Il faut voir le bonhomme s’avancer au milieu de la foule sans micro et communier avec le public dans des blues lents et cathartiques, à force d’étreintes brûlantes et brèves, en s’épongeant le front, la gorge imbibée de fiel. « Quand cela se produit, je sais que la qualité d’écoute est à son maximum et que le monde va me suivre quoi que je fasse. Et mes musiciens aussi parce que je tiens à ce qu’ils connaissent toutes les chansons de mes cinq albums. Comme ça, je peux décider de chanter une chanson d’il y a 10 ans s’il le faut.

J’aurais tellement aimé que mes joueurs de cuivres habituels [qui accompagnaient Amy Winehouse] soient chez vous, mais la COVID-19 en a décidé autrement ; il y aura tout de même des musiciens très compétents à leur place.

Sugaray Rayford

C’est toujours à ce moment que Rayford a offert et offre le meilleur de lui-même.

Le temps qui passe lui a donné de la bouteille. À 52 ans, il plonge dans les courants du blues, du soul et du gospel pour les amener à la concrétisation d’un univers unique. Ses mélodies irrésistibles palpitent comme les néons de Vegas. Du grand art.

Downchild Blues Band et Guy Bélanger

Toute la portion payante du festival se passe à l’Amphithéâtre Cogeco, superbe création de l’architecte Paul Laurendeau qui domine le fleuve et la rivière Saint-Maurice. Il faut obligatoirement se procurer les passeports trois jours à prix fort avantageux pour y avoir accès.

Les deux sœurs Lovell, du groupe américain Larkin Poe, ont dû déclarer forfait vendredi en raison du trop grand risque de ne pouvoir rentrer aux États-Unis avec un test négatif, ce qui aurait mis en péril les concerts prévus sur le sol américain. Guy Bélanger, notre maestro de l’harmonica, les a remplacées au pied levé et, ironiquement, il devait assister à leur concert. Juste auparavant, en lever de rideau, le pianiste de 75 ans de boogie woogie Kenny « Blues Boss » Wayne a amené un joli contrepoint à cette programmation.
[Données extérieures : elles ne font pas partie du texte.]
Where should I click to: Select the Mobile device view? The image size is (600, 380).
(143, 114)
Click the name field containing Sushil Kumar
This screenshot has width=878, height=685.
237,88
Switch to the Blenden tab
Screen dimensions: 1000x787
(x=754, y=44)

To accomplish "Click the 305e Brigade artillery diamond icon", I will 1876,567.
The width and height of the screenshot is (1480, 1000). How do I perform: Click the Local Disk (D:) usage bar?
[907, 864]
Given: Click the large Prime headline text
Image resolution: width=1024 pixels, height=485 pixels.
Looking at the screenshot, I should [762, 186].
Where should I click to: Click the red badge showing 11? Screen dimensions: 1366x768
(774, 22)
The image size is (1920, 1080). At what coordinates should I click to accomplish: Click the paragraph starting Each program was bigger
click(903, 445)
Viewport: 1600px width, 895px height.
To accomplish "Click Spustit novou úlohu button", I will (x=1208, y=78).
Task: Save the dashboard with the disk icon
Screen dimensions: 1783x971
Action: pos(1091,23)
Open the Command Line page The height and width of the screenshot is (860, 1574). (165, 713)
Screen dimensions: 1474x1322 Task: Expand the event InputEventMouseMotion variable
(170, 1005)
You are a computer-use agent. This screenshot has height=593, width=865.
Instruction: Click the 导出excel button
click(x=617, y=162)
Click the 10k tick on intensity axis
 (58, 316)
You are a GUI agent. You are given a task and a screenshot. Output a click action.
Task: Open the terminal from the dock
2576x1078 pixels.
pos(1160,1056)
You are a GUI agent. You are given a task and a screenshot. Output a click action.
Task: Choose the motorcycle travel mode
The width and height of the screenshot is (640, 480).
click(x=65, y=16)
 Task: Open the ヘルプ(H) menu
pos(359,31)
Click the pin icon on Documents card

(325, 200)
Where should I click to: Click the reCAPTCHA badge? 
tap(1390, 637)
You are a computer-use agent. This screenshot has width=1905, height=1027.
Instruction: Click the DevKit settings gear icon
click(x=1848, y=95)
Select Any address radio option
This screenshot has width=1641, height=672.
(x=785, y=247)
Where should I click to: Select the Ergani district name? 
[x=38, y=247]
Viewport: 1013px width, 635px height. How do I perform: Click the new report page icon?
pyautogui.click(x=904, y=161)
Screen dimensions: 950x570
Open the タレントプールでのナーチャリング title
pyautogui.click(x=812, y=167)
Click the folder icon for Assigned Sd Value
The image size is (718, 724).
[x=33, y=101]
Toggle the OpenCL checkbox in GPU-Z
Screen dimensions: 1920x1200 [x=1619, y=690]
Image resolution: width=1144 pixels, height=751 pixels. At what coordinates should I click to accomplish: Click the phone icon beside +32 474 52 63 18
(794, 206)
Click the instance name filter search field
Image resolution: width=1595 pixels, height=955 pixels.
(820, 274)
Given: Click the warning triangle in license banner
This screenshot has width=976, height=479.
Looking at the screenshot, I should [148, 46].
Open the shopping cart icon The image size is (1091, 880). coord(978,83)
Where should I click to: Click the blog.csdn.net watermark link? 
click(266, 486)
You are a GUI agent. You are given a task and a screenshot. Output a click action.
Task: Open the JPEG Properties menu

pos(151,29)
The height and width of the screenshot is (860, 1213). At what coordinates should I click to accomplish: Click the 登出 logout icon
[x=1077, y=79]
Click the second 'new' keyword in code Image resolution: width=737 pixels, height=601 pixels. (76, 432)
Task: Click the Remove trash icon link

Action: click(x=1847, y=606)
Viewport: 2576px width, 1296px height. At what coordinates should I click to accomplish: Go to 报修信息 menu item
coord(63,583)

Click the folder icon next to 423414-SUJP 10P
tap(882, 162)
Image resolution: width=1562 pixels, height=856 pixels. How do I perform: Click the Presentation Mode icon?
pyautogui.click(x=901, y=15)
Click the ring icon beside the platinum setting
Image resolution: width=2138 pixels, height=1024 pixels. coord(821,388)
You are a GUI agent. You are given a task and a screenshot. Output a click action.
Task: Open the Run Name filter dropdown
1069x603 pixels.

La quintessence du piano blues.

La tournée du 50e anniversaire de Downchild Blues Band fait enfin escale chez nous, ce samedi. Le groupe de Donnie Walsh (intronisé au Panthéon des auteurs-compositeurs canadiens) est à l’origine de la création des fameux Blues Brothers. Dan Aykroyd et John Belushi avaient même repris deux titres du sextuor torontois. Immanquable, ne serait-ce que pour entendre Flip Flop and Fly et I’ve Got Everything I Need (Almost), deux chansons qui feront bouger pas mal plus que le gros orteil !

Il y aura des spectacles gratuits au centre-ville, dans certains bars et restaurants.